When we read the article in the newspaper Haaretz dot com of 19 December 2019 titled “Bible-Era Temple Found Near Jerusalem May be Linked to Ark of the Covenant,” we knew that we couldn’t wait for the month of April to repeat our pre Passover holiday excursion (see and read my previous two reviews of tours attraction).
So we came and spent the 10-15 minutes to climb to the top. There, we attached ourselves to a group of American religious people who were already there- with a guide.
It wasn’t a long time until we were taken to the excavation of a room where the famous stone table is- and I stood alone in the room, staring at that stone table in awe and reverence and contemplation, considering that I was in a place next to where the Ark of the Covenant had been placed (read the story for yourself in the Book oh Samuel).
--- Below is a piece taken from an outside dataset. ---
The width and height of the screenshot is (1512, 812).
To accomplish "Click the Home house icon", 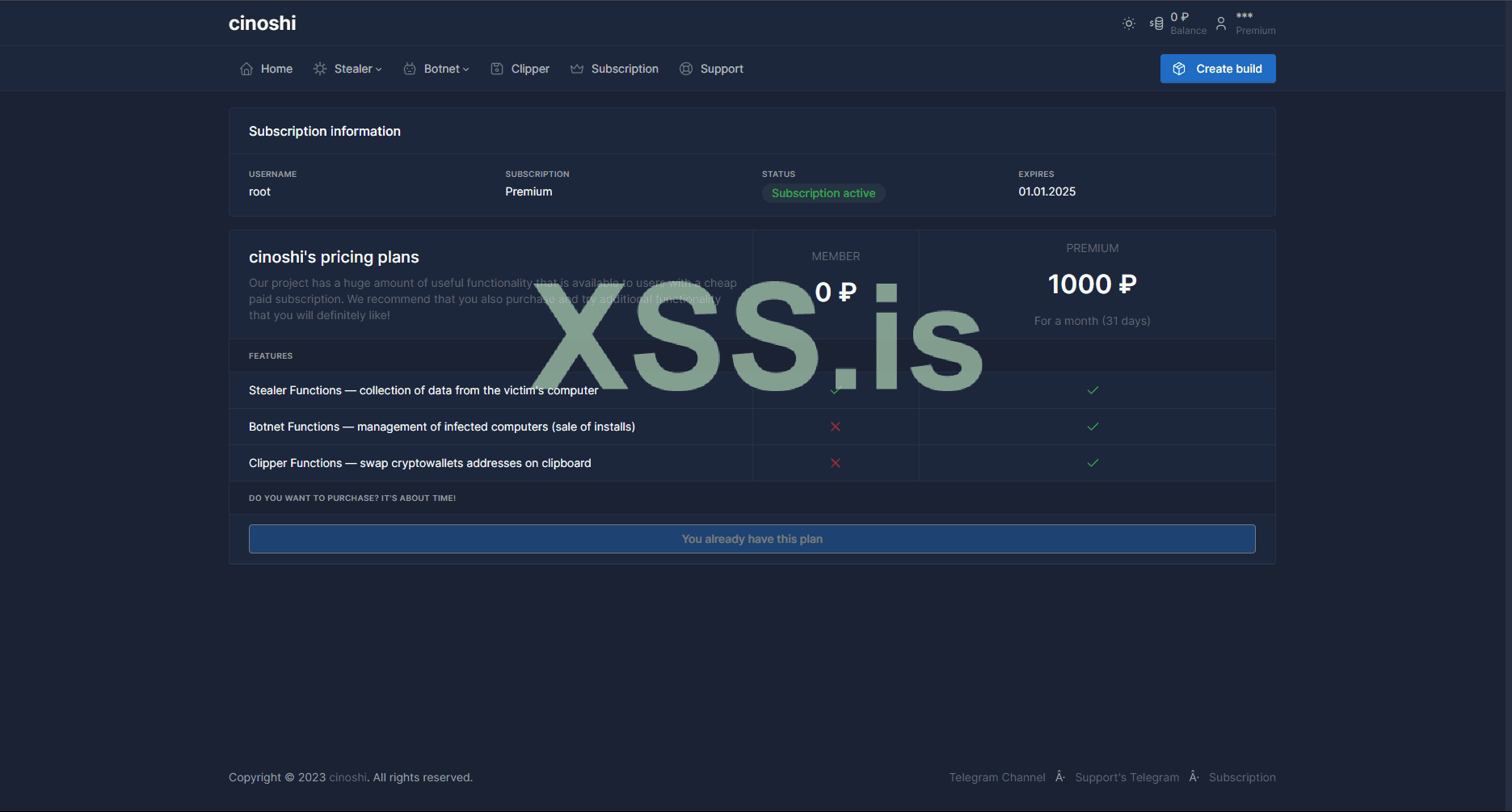I will [x=246, y=69].
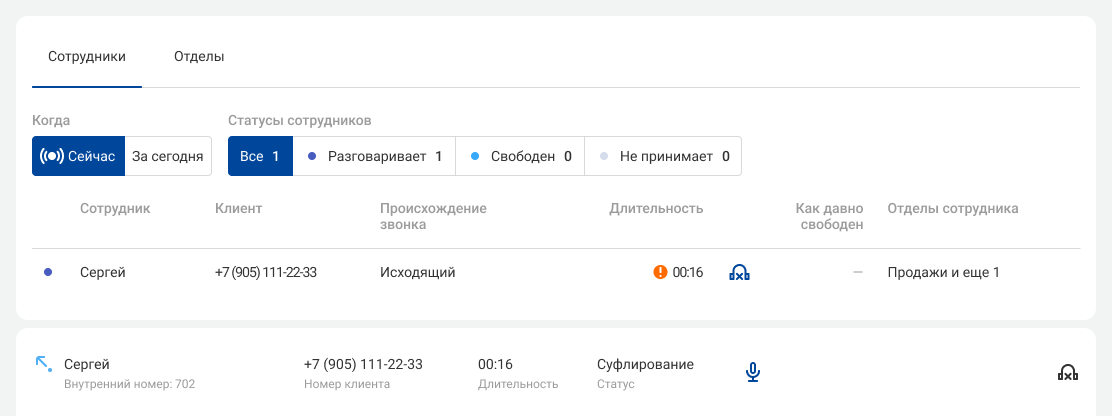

Of course I did not touch it after such sanctity had been there, even though it was 3000+ years ago. I am attaching photos for you to see, though.
Hey- also consider that the path on which the Ark of the Covenant was brought to the town of House of the Sun is described in the Bible in Hebrew as a “track” (maslul), and today, there are train tracks on the same path, using that same Hebrew word.
Next, we were taking down a treacherous metal and then hewn slippery narrow dark and difficult stone (not quite wide enough for one person at as time) steps into a magnificent ancient water quarry (see my photos of that, including of looking up from the bottom to the top opening).
We were then taken to see a perfect excavation of a villa house, which sits directly on the edge of the highway a mere two meters away, and we were told that this one is from First Temple times too- that’s 3000+ years ago.
.... and all that was just of the old established excavations from decades ago.
Then the group went to the other side and into the city to see the ongoing active new excavation since last year, and of course we followed- it is still massive and there were at least 50 workers!! We saw crates of discarded ancient shards of pottery (see my photos).
We heard again about the ongoing conflict of preserving our past and the struggles to build a modern highway straight through the middle of these excavations.
The place remains totally undeveloped and totally unprepared to receive and educate the average tourist visitor.
Suffice it to say that these seem to me to be among the most important, significant massive and large and well preserved excavations in the entire State of Israel.